【Architecture】System Design - URL Shortener

Posted by 西维蜀黍 on 2023-08-20, Last Modified on 2023-09-24

Scope

Functional Requirements

  • 1

  • 2

    • Candidate: How long is the shortened URL?
    • Interviewer: As short as possible.
  • 3

    • Candidate: What characters are allowed in the shortened URL?
    • Interviewer: Shortened URL can be a combination of numbers (0-9) and characters (a-z, A-Z).
  • 4

  • Candidate: Can shortened URLs be deleted or updated?

  • Interviewer: For simplicity, let us assume shortened URLs cannot be deleted or updated.

  • 5

    • The link may be expired?
  • 6

    • Can a customer create a tiny url of his/her choice or will it always be service generated ? If user is allowed to create customer shortened links, what would be the maximum size of custom url ?
    • Yes user can create a tiny url of his/her choice. Assume maximum character limit to be 16.
  • 7

    • Do we expect service to provide metrics like most visited links ?
    • Yes. Service should also aggregate metrics like number of URL redirections per day and other analytics for targeted advertisements.

Non-Functional Requirements:

  • Service should be up and running all the time
  • URL redirection should be fast and should not degrade at any point of time (Even during peak loads)

Volumn

  • 1
    • Candidate: What is the traffic volume?
    • Interviewer: 100 million URLs are generated per day.
  • 2
    • Any SLA required? E.g., the SLA of URL redirecting
  • 3
    • Serve globally? need to deploy services to be close to users?

Here are the basic use cases:

  1. URL shortening: given a long URL => return a much shorter URL
  2. URL redirecting: given a shorter URL => redirect to the original URL
  3. High availability, scalability, and fault tolerance considerations

Estimation

  • Write operation: 100 million URLs are generated per day.
  • Write operation per second: 100 million / 24 /3600 = 1160
  • Read operation: Assuming ratio of read operation to write operation is 10:1, read operation per second: 1160 * 10 = 11,600
  • Assuming the URL shortener service will run for 10 years, this means we must support 100 million * 365 * 10 = 365 billion records.
  • Assume average URL length is 100.
  • Storage requirement over 10 years: 365 billion * 100 bytes * 10 years = 365 TB

High-level Design

Architecture

API Endpoints

URL shortening

To create a new short URL, a client sends a POST request, which contains one parameter: the original long URL. The API looks like this:

POST api/v1/data/shorten

  • request parameter: {longUrl: longURLString}
  • return shortURL

URL redirecting

To redirect a short URL to the corresponding long URL, a client sends a GET request. The API looks like this:

GET api/v1/shortUrl

  • Return longURL for HTTP redirection
  • Once the server receives a tinyurl request, it changes the short URL to the long URL with 301 redirect.

One thing worth discussing here is 301 redirect vs 302 redirect.

  • 301 redirect. A 301 redirect shows that the requested URL is “permanently” moved to the long URL. Since it is permanently redirected, the browser caches the response, and subsequent requests for the same URL will not be sent to the URL shortening service. Instead, requests are redirected to the long URL server directly.
  • 302 redirect. A 302 redirect means that the URL is “temporarily” moved to the long URL, meaning that subsequent requests for the same URL will be sent to the URL shortening service first. Then, they are redirected to the long URL server.

**What you have to do**
Write the next part of the URL shortener design notes, picking up right after the description of the 302 redirect.

**Recorded data**
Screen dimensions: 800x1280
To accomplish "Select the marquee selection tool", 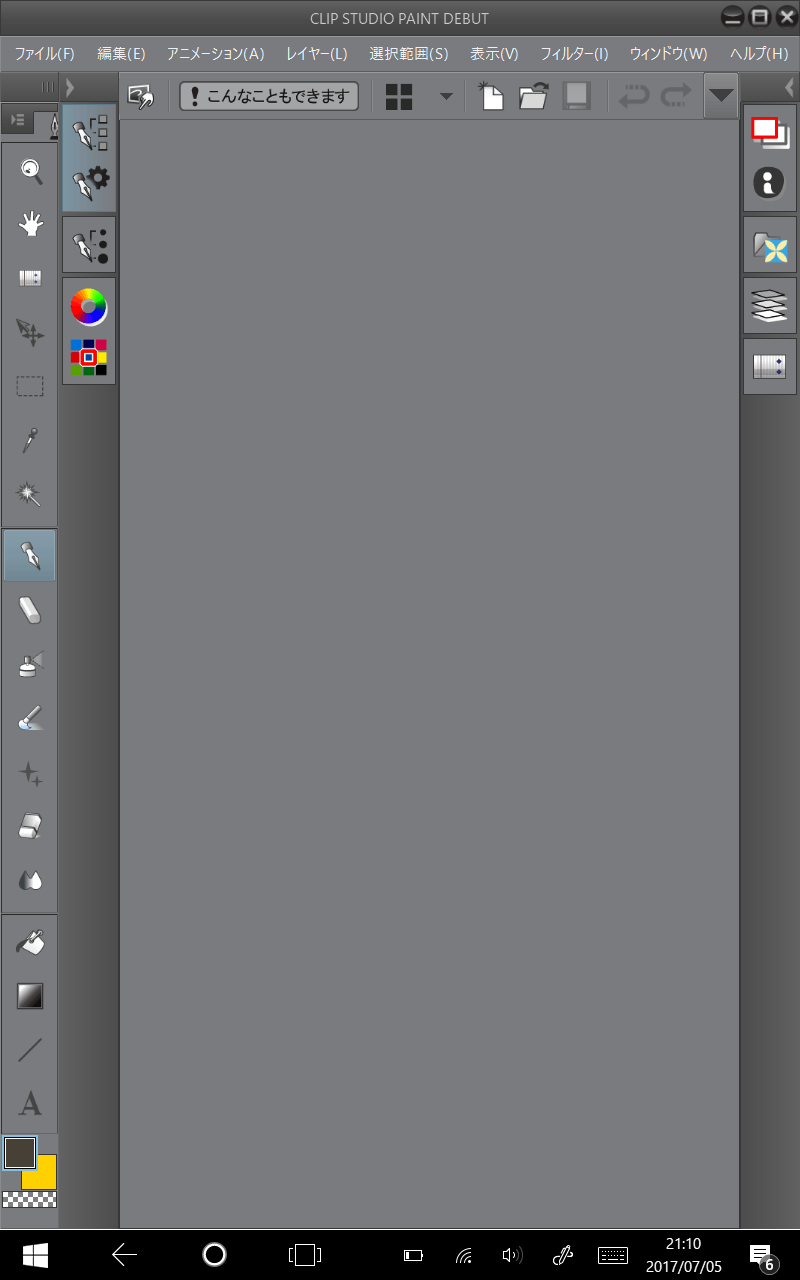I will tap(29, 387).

**Task response**
Each redirection method has its pros and cons. If the priority is to reduce the server load, using 301 redirect makes sense as only the first request of the same URL is sent to URL shortening servers. However, if analytics is important, 302 redirect is a better choice as it can track click rate and source of the click more easily.

Deep Dive

Data Model

In the high-level design, everything is stored in a hash table. This is a good starting point; however, this approach is not feasible for real-world systems as memory resources are limited and expensive. A better option is to store <shortURL, longURL> mapping in a relational database.

  1. User ID: A unique user id or API key to make user globally distinguishable
  2. Name: The name of the user
  3. Email: The email id of the user
  4. Creation Date: The date on which the user was registered
  5. Short Url: 6/7 character long unique short URL
  6. Original Url: The original long URL

Shortening Algorithm

Envelope Calculation

A base is a number of digits or characters that can be used to represent a particular number.

Base 10 are digits [0–9], which we use in everyday life and

base 62 are [0–9][a-z][A-Z]

Let’s do a back of the envelope calculation to find out how many characters shall we keep in our tiny url.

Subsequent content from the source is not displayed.